** Opening Raw data block **
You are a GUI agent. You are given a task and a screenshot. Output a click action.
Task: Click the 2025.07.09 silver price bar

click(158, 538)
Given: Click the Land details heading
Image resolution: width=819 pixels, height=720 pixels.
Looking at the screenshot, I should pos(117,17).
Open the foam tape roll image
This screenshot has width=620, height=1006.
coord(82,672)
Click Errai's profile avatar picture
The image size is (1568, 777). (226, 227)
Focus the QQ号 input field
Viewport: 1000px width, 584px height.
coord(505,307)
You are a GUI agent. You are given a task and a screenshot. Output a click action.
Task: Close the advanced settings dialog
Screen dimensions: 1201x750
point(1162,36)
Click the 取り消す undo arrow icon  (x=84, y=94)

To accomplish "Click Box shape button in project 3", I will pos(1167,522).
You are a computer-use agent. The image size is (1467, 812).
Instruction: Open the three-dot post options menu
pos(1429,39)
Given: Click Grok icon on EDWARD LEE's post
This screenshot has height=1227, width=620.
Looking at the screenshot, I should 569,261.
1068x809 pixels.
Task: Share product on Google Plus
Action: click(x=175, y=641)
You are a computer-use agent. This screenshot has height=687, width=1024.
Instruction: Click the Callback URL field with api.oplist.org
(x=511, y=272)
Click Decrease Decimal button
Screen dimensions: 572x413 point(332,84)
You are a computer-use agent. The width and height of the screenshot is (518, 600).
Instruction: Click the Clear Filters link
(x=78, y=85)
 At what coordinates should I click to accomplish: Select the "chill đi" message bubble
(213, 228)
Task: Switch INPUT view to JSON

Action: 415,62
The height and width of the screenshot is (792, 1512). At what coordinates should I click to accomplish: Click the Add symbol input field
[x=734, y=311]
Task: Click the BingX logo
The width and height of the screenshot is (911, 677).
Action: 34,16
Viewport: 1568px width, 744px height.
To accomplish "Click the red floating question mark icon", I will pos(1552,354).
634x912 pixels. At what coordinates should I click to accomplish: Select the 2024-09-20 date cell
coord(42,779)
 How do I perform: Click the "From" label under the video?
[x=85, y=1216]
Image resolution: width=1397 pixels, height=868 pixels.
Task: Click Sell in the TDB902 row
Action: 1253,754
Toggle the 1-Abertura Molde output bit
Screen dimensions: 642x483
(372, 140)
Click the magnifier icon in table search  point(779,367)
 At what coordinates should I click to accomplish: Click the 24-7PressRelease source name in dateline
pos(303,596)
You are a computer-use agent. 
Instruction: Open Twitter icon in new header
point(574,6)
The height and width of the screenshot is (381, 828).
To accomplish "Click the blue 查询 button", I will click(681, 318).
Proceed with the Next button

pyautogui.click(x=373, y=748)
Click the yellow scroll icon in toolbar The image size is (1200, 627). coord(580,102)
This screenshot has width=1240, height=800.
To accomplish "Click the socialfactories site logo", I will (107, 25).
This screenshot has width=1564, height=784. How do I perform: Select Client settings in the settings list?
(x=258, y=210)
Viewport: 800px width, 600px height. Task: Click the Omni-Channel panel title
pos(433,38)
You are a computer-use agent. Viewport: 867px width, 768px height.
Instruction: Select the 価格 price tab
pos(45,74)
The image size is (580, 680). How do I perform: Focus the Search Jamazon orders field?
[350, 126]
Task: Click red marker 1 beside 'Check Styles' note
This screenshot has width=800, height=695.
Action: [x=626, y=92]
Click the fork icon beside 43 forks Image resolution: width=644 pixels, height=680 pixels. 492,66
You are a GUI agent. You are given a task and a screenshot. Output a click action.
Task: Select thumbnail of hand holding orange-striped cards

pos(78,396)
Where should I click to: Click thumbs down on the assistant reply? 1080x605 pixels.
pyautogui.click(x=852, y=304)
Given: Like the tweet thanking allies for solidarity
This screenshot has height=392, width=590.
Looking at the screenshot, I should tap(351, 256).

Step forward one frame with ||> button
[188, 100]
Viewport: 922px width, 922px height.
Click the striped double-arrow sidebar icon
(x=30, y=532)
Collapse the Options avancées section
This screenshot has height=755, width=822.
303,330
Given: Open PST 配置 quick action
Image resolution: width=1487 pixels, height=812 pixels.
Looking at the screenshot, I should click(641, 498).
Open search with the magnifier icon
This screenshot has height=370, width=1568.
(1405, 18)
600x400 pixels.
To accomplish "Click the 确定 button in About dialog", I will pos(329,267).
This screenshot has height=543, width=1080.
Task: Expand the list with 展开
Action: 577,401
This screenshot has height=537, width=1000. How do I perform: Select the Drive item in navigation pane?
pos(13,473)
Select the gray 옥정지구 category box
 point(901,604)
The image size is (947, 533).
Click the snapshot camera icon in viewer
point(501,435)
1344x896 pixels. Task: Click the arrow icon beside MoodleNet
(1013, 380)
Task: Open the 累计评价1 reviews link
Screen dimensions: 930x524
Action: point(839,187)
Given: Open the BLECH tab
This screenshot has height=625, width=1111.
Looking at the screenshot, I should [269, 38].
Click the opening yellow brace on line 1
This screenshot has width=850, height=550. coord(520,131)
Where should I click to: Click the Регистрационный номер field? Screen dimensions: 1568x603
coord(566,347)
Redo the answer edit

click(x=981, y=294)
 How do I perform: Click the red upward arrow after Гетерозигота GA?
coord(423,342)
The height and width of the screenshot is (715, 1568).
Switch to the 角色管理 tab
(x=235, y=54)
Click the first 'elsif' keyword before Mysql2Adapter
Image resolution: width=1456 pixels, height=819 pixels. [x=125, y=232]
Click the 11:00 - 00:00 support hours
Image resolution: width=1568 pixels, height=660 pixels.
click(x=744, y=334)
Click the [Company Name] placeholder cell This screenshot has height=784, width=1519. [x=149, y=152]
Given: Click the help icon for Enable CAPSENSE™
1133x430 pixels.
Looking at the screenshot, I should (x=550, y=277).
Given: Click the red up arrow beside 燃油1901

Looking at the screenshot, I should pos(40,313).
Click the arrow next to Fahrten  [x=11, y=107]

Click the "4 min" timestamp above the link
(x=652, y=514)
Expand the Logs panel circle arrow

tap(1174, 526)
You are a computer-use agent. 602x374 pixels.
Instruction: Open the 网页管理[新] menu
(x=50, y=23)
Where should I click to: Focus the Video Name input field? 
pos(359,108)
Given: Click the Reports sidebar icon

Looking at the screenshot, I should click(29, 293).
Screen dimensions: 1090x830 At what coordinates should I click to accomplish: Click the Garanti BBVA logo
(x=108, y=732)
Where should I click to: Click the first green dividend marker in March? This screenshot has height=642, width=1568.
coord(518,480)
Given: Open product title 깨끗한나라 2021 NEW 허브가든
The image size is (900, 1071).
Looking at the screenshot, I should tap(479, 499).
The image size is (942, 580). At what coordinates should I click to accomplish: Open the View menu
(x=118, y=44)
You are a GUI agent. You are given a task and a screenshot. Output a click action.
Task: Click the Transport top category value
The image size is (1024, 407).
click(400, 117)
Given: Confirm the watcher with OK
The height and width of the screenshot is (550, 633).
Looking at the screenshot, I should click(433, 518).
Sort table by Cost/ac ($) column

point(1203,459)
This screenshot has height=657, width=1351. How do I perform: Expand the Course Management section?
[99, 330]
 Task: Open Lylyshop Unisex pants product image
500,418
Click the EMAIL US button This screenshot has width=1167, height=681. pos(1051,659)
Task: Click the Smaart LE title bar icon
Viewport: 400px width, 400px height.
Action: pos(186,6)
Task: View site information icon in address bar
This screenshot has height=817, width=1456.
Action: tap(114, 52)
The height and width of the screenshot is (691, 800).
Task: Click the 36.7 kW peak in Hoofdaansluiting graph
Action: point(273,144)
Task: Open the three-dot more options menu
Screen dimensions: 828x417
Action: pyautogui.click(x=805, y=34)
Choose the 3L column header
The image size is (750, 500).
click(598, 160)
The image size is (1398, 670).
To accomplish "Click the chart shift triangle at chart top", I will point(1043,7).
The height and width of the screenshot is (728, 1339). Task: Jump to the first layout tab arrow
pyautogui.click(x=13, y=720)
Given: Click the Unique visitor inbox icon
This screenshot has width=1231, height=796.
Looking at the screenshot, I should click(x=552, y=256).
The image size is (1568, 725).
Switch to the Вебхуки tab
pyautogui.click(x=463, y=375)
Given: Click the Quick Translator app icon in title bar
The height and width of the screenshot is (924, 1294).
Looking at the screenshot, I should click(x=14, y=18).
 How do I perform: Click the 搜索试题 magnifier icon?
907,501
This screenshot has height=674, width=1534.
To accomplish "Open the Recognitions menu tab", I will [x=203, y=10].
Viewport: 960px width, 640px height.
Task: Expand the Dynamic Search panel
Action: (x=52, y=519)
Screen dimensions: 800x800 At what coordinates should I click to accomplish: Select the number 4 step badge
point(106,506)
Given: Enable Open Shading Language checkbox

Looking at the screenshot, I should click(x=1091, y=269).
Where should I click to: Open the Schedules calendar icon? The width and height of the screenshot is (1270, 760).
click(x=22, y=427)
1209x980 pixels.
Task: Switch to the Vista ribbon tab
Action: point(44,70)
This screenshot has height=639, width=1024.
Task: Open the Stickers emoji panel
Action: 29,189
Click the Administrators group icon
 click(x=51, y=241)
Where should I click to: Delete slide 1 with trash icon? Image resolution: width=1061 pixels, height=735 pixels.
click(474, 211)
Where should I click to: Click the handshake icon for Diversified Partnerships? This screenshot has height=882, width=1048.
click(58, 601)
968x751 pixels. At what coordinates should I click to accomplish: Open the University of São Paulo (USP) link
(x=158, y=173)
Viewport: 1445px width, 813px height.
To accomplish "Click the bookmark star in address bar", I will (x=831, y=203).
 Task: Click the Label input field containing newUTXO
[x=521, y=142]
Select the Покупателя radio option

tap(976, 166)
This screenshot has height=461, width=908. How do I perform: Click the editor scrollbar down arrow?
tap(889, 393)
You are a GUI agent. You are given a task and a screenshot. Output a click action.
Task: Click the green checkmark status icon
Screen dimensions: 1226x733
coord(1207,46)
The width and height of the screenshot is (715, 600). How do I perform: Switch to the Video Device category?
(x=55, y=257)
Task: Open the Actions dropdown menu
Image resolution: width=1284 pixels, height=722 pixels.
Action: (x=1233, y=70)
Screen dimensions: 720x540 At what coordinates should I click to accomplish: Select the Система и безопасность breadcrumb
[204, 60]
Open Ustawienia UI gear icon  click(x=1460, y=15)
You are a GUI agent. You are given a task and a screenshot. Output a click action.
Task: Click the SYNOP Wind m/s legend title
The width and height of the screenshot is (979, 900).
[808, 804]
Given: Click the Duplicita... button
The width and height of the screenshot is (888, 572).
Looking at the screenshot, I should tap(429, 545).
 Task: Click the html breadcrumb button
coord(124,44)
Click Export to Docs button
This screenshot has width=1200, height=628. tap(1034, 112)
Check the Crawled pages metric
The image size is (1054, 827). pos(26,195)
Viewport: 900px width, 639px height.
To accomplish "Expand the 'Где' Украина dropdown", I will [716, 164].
** Closing Raw data block **
*Brief:*
With the string "address" as the key, filter the data above and show the lines that match.

*Written response:*
Task: View site information icon in address bar
To accomplish "Click the bookmark star in address bar", I will (x=831, y=203).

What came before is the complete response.